Re: [PATCH v2 2/2] sched/core: Avoid unnecessary update in tg_set_cfs_bandwidth
From: Benjamin Segall
Date: Tue Jul 23 2024 - 21:27:20 EST
Chuyi Zhou <zhouchuyi@xxxxxxxxxxxxx> writes:
> In the kubernetes production environment, we have observed a high
> frequency of writes to cpu.max, approximately every 2~4 seconds for each
> cgroup, with the same value being written each time. This can result in
> unnecessary overhead, especially on machines with a large number of CPUs
> and cgroups.
>
> This is because kubelet and runc attempt to persist resource
> configurations through frequent updates with same value in this manner.

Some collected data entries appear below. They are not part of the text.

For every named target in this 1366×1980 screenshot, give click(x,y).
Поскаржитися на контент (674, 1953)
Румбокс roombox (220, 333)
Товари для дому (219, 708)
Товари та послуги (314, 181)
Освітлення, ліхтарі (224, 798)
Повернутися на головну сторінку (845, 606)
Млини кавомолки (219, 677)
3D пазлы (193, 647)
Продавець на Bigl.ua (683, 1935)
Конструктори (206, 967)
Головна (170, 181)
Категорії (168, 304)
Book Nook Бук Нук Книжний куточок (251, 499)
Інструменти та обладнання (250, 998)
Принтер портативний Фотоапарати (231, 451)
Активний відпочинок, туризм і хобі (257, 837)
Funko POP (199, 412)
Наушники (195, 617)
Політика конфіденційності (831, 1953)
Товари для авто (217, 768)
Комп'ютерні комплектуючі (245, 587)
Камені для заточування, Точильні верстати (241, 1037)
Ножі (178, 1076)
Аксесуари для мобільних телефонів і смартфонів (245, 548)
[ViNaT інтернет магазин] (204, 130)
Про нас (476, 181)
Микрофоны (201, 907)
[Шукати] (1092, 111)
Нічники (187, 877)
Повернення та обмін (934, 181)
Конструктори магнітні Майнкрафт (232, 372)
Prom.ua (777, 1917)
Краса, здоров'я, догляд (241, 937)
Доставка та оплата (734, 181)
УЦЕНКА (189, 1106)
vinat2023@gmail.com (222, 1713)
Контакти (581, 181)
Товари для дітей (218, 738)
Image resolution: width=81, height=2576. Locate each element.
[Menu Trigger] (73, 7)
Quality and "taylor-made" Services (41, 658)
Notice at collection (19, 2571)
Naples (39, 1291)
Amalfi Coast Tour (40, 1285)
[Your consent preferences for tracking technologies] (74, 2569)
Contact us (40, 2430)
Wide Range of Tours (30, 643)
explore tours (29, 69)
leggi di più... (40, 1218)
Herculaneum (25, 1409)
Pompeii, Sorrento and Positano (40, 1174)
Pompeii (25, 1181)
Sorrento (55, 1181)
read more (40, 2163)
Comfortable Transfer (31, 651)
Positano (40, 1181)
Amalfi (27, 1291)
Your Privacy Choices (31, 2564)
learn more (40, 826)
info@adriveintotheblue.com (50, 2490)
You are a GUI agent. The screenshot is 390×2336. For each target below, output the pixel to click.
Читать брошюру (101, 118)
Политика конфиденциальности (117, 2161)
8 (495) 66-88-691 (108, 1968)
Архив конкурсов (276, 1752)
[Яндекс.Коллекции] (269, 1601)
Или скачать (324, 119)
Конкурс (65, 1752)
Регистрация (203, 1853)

> While optimizations can be made to kubelet and runc to avoid such
> overhead(e.g. check the current value of cpu request/limit before writing
> to cpu.max), it is still worth to bail out from tg_set_cfs_bandwidth() if
> we attempt to update with the same value.
>
> Signed-off-by: Chuyi Zhou <zhouchuyi@xxxxxxxxxxxxx>
Reviewed-by: Ben Segall <bsegall@xxxxxxxxxx>
> ---
> kernel/sched/core.c | 3 +++
> 1 file changed, 3 insertions(+)
>
> diff --git a/kernel/sched/core.c b/kernel/sched/core.c
> index 7720d34bd71b..0cc564f45511 100644
> --- a/kernel/sched/core.c
> +++ b/kernel/sched/core.c
> @@ -9090,6 +9090,9 @@ static int tg_set_cfs_bandwidth(struct task_group *tg, u64 period, u64 quota,
> guard(cpus_read_lock)();
> guard(mutex)(&cfs_constraints_mutex);
>
> + if (cfs_b->period == ns_to_ktime(period) && cfs_b->quota == quota && cfs_b->burst == burst)
> + return 0;
> +
> ret = __cfs_schedulable(tg, period, quota);
> if (ret)
> return ret;